Saturday, January 10, 2015

Review: Gentleman in the Street by Alisha Rai

I wanted to read this book because several people who usually like the same books I like seemed to love it. But it really wasn't my type of book.  

I'm beginning to realize I'm something of a Goldilocks with my romance novels and what I find to be the perfect mix of steamy sex and romance. This seemed to be lacking in the romance department. After reading a few comments, I think maybe this was my fault in assuming it was a romance novel when, in fact, it's more erotica. Usually I'm okay with erotica though, but I felt this book was trying to provide a nice romance story, and it wasn't working for me. (Also, for an erotica book, took them a long time to finally get together, yes, they fooled around some but they did a lot more talking about it and wanting it than doing it.) I just didn't find this to be especially hot or sexy or at all romantic.  There's plenty of sex in it, but to me it was more shocking and not what I considered to be hot - which I'm fully willing to admit may mean that I'm kind of boring.

In over simplified terms, this is the story of a good guy who is struggling with his desires to be a bad boy and a very "bad" girl who deep down wants to be a good girl. Or something like that. Jacob is described as a hermit, he's an author who has no friends and has spent his life raising his three young step-siblings. Akira was an unloved child (she's in her 30s and still fixated on her parents and childhood) who acted out in need of attention, did drugs, got in lots of trouble, but is also brilliant - was accepted at all universities, but chose Harvard - and posed nude in her younger days, has big orgies at her house, and owns a string of successful clubs, thus making her a billionaire.   And secretly, she's in love with "boring" Jacob, but thinks she isn't good enough for him. This is supposed to be the main conflict of the story, but I honestly never understood what they saw in each other. We're told they want each other, but not really why.
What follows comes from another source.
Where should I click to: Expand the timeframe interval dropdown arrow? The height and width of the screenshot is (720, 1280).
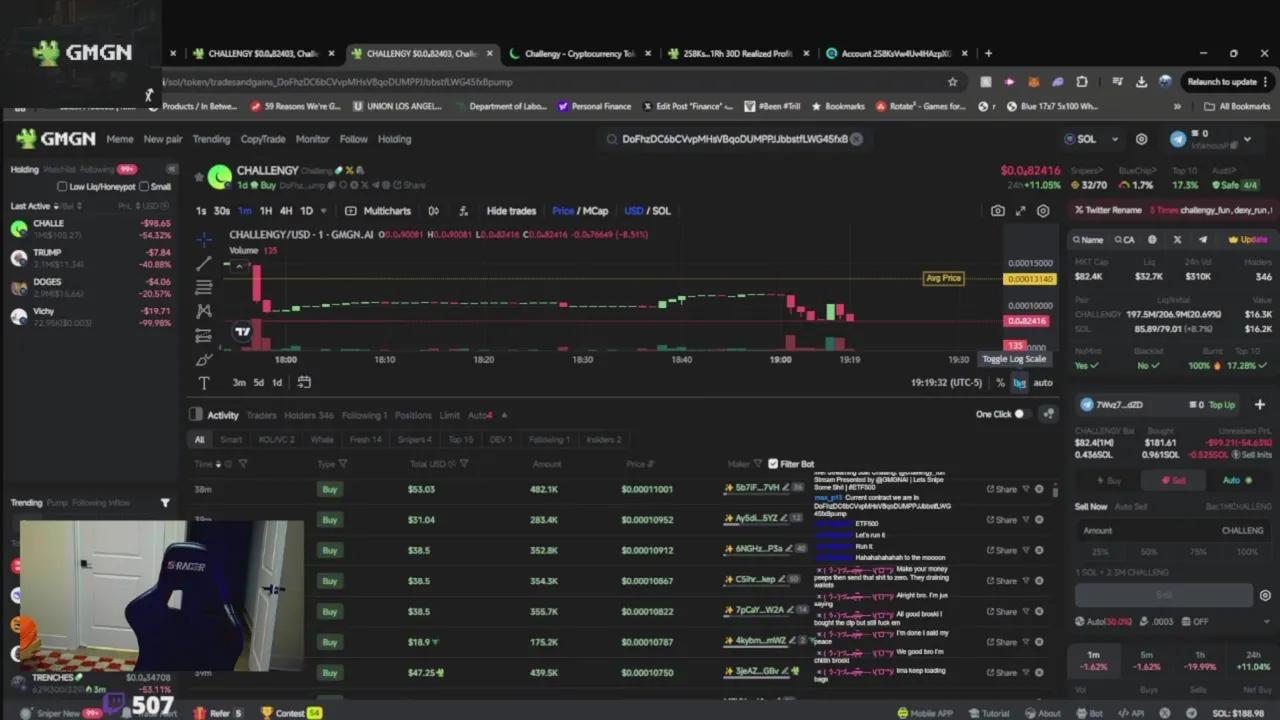point(326,211)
Both characters were just so good and flawless, it made it difficult for me to feel anything for either of them. They're both successful in all areas of their lives, both confident and willing to experiment with no hesitation ever.  Maybe I would have like the story more if there had been some sort of struggle or reluctance to overcome in their experimentation.  But no, Jacob about six seconds to go from "boring" guy to a guy who would do and try anything.
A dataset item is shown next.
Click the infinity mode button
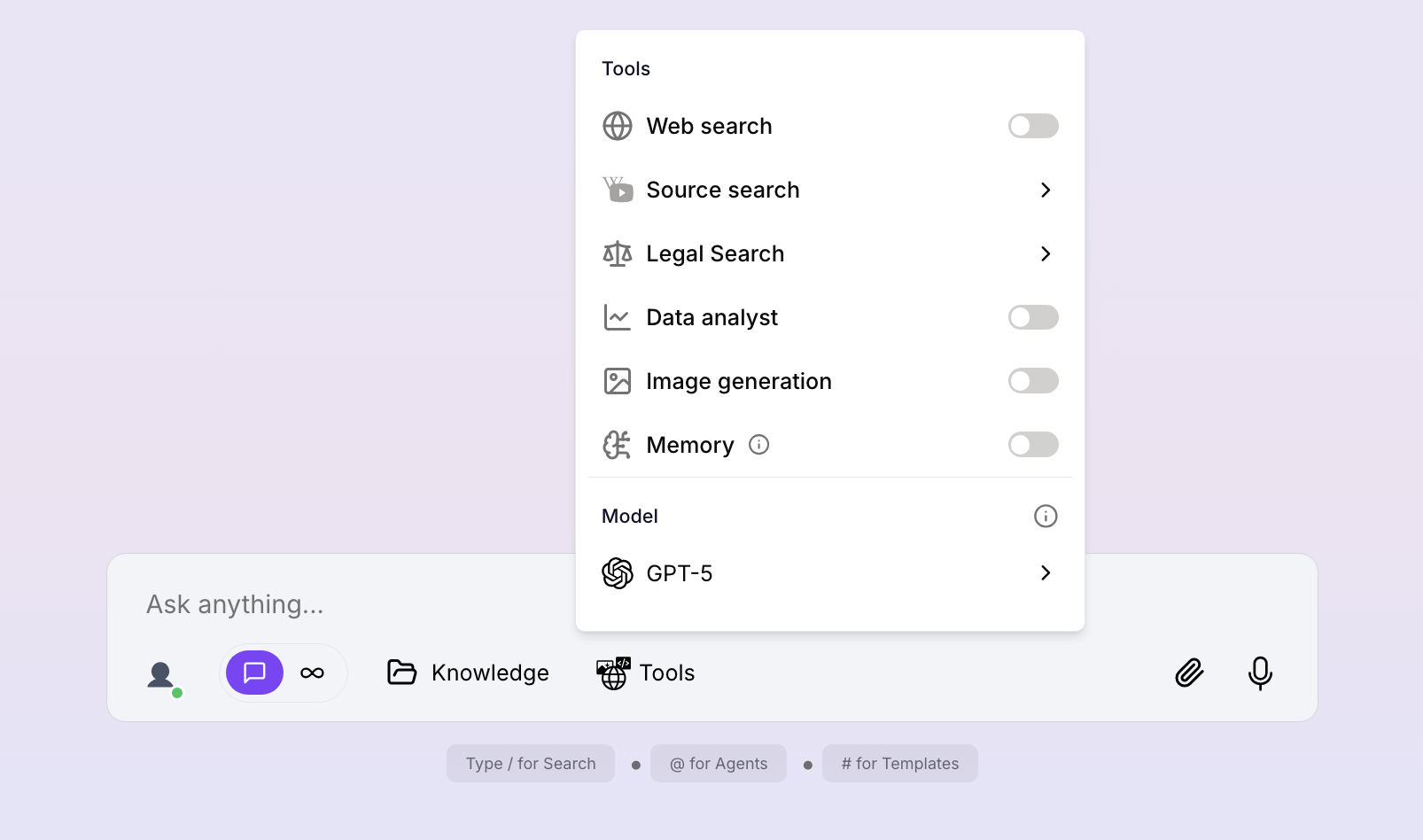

Also, Akira's family reminded me too much of the Kardashians and I very, very strongly dislike anything associated with the Kardashians, so that might have turned me off from the book early on.
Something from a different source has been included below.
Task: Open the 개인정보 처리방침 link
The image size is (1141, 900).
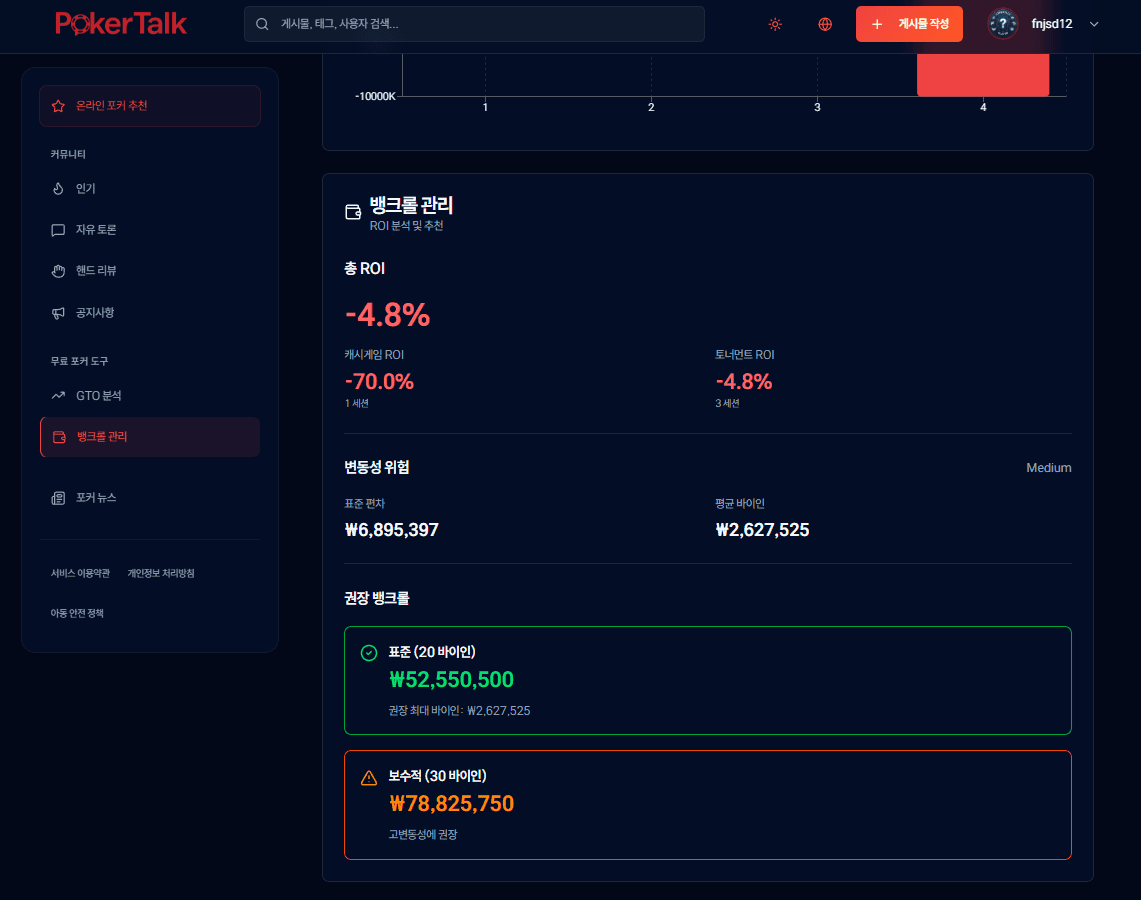Action: 161,574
I like that Akira is strong, and confident and successful. The heroine as the billionaire is a nice change because I'm getting so tired of billionaire heroes. I think it was Jacob that I never warmed to, he simply didn't seem all that great or worth all that much angst. I wanted to know why she found him so appealing, was it because her current lifestyle wasn't that satisfying - we are certainly not led to believe that. She wants to make him a part of that. But why, when she already has so many other men? Clearly she didn't want his kind of life.

As I've said, just not for me, but a lot of people love this book. I'm just not one of them.

I received a review copy via NetGalley.